KFAS: KFAS: Functions for Exponential Family State Space Models

Description

Package KFAS contains functions for Kalman filtering, smoothing and simulation of linear state space models with exact diffuse initialization.

Arguments

Details

Note, this help page might be more readable in pdf format due to the mathematical formulas containing subscripts.

The linear Gaussian state space model is given by

$$y_t = Z_t \alpha_t + \epsilon_t, (\textrm{observation equation})$$

$$\alpha_{t+1} = T_t \alpha_t + R_t \eta_t, (\textrm{transition equation})$$

where $\epsilon_t \sim N(0, H_t)$, $\eta_t \sim N(0, Q_t)$ and $\alpha_1 \sim N(a_1, P_1)$ independently of each other.

All system and covariance matrices Z, H, T, R and Q can be time-varying, and partially or totally missing observations $y_t$ are allowed.

Covariance matrices H and Q has to be positive semidefinite (although this is not checked).

Model components in KFAS are defined as

y: A n x p matrix containing the observations.
Z: A p x m x 1 or p x m x n array corresponding to the system matrix of observation equation.
H: A p x p x 1 or p x p x n array corresponding to the covariance matrix of observational disturbances epsilon.
T: A m x m x 1 or m x m x n array corresponding to the first system matrix of state equation.
R: A m x k x 1 or m x k x n array corresponding to the second system matrix of state equation.
Q: A k x k x 1 or k x k x n array corresponding to the covariance matrix of state disturbances eta
a1: A m x 1 matrix containing the expected values of the initial states.
P1: A m x m matrix containing the covariance matrix of the nondiffuse part of the initial state vector.
P1inf: A m x m matrix containing the covariance matrix of the diffuse part of the initial state vector.
u: A n x p matrix of an additional parameters in case of non-Gaussian model.

In case of any of the series in model is defined as non-Gaussian, the observation equation is of form $$\prod_i^p p_i(y_{t, p}|\theta_t)$$ with $\theta_{t, i} = Z_{i, t}\alpha_t$ being one of the following:

$y_t \sim N(\mu_t, u_t), $ with identity link $\theta_t = \mu_t$. Note that now variances are defined using $u_t$, not $H_t$. If the correlation between Gaussian observation equations is needed, one can use $u_t = 0$ and add correlating disturbances into state equation (although care is then needed when making inferences about signal which contains the error terms also).
$y_t \sim \textrm{Poisson}(u_t\lambda_t), $ where $u_t$ is an offset term, with $\theta_t = log(u_t\lambda_t)$.
$y_t \sim \textrm{binomial}(u_t, \pi_t), $ with $\theta_t = log[\pi_t/(1-\pi_t)]$, where $\pi_t$ is the probability of success at time $t$.
$y_t \sim \textrm{gamma}(u_t, \mu_t), $ with $\theta_t = log(\mu_t)$, where $\mu_t$ is the mean parameter and $u_t$ is the shape parameter.
$y_t \sim \textrm{negative binomial}(u_t, \mu_t), $ with expected value $\mu_t$ and variance $\mu_t+ \mu_t^2/u_t$ (see dnbinom), then $\theta_t = log(\mu_t)$.

For exponential family models $u_t = 1$ as a default.
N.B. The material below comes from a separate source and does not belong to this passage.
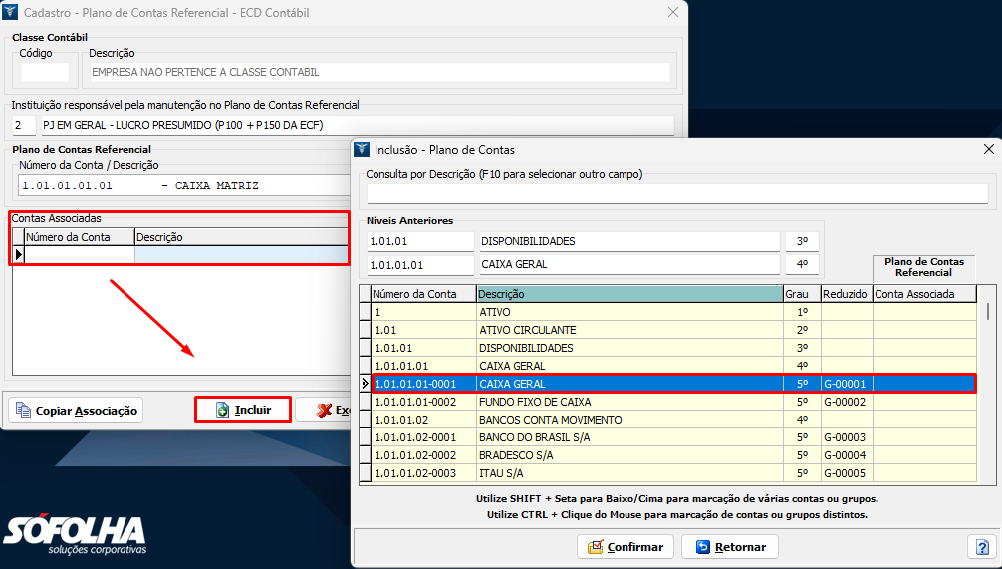
Task: Click the accounts list vertical scrollbar
Action: pos(987,389)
For completely Gaussian models, parameter is omitted. Note that series can have different distributions in case of multivariate models.

For the unknown elements of initial state vector $a_1$, KFAS uses exact diffuse initialization by Koopman and Durbin (2000, 2012, 2003), where the unknown initial states are set to have a zero mean and infinite variance, so $$P_1 = P_{\ast, 1} + \kappa P_{\infty, 1}, $$ with $\kappa$ going to infinity and $P_{\infty, 1}$ being diagonal matrix with ones on diagonal elements corresponding to unknown initial states.

This method is basically a equivalent of setting uninformative priors for the initial states in a Bayesian framework.

Diffuse phase is continued until rank of $P_{\infty, t}$ becomes zero. Rank of $P_{\infty, t}$ decreases by 1, if $F_{\infty, t}>\xi_t>0$, where $\xi_t$ is by default .Machine$double.eps^0.5*min(X)^2), where X is absolute values of non-zero elements of array Z. Usually the number of diffuse time points equals the number unknown elements of initial state vector, but missing observations or time-varying system matrices can affect this. See Koopman and Durbin (2000, 2012, 2003) for details for exact diffuse and non-diffuse filtering. If the number of diffuse states is large compared to the data, it is possible that the model is degenerate in a sense that not enough information is available for leaving the diffuse phase.

To lessen the notation and storage space, KFAS uses letters P, F and K for non-diffuse part of the corresponding matrices, omitting the asterisk in diffuse phase.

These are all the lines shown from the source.